優しい世界になるようにと、のんびり書き綴っています。

「巨神兵東京に現る」 週末を超えて。

2020-04-16 21:11:18 | 日記
伊佐木が語ることには、懐疑的にならざるを得なかったが、伊佐木は澪の気持ちに構うことなく話をつづけた。

「そして、船に残ったものは、地球を去る前に、なぜ人類が滅んだのかを徹底的に調査し、判明したのは、思想を分けた者達は『巨神兵』という強力な兵器を用いて、我々を殲滅しようとし、我々の祖先も、対抗するために、手に余る高出力エネルギー兵器を使用した。
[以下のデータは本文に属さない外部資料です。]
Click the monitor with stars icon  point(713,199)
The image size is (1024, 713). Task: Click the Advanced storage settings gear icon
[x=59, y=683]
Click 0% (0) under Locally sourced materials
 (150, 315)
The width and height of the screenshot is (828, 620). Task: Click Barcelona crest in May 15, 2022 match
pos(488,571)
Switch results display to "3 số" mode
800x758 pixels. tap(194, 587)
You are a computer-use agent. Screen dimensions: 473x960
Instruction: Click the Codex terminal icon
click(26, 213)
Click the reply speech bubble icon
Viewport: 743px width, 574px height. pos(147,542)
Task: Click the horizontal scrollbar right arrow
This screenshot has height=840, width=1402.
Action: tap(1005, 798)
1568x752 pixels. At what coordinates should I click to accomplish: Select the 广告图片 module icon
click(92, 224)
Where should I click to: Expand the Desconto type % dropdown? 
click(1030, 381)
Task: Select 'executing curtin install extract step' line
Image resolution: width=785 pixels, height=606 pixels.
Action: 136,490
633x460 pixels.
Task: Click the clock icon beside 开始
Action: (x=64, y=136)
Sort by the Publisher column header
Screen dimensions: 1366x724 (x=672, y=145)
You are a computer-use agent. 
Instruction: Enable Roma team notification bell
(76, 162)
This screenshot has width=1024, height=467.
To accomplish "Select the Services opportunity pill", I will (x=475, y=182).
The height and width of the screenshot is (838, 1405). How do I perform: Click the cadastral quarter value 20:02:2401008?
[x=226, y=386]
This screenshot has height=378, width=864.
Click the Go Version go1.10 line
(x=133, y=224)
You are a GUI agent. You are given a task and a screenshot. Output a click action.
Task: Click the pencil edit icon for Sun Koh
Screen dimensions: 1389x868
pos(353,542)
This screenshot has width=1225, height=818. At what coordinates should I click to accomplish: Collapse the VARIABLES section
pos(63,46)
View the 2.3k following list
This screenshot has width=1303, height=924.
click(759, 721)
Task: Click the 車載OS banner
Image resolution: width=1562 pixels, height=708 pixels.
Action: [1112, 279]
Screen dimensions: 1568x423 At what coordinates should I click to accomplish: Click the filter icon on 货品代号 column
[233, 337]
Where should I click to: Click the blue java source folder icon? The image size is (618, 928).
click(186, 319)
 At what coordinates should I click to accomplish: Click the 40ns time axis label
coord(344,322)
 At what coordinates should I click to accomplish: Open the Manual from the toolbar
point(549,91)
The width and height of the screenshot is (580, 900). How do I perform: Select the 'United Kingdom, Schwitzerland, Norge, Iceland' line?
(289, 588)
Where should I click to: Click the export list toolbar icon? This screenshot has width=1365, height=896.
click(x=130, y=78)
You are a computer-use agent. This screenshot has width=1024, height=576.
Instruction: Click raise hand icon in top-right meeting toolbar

だが、結果は、相殺し合っただけであったのだ。」

「・・・・・・・。」

「そして、我々の祖先がコミニュティーの再構築を図り、新たな文明が繁栄した頃、相手の調査船が帰還し、変わり果てていた地球をみて驚いたのだが、文明が後退していた事に気づき、領土を奪還するために攻め入ったのだが、原始的な営みを選んだ者達には防衛する手立てがなく、口伝で伝えられたSOS信号を発信し、それを傍受した新たな惑星でコミニュティーを築き上げた、我々が防衛に駆け付けたのだが、理解できぬ科学力を目の当たりにした彼らは、我々を神と呼んだのだ。」

澪は、神殿を前に、神の存在を否定する伊佐木の言葉に違和感を覚えた。神は人類の創造物でしかないと言っているようなものではないかと。

しかし、人類最大の謎である神の存在など、澪の与り知らぬところである。それよりも、地上で争われたものなら、痕跡が残るはずであり、痕跡を発見すれば、考古学者が異を唱えるはずである。澪はその疑問を伊佐木にぶつけてみた。

「大きな争いがあったのであれば、なにかしらその痕跡が残るのでは? 」

その問いに、伊佐木は笑った。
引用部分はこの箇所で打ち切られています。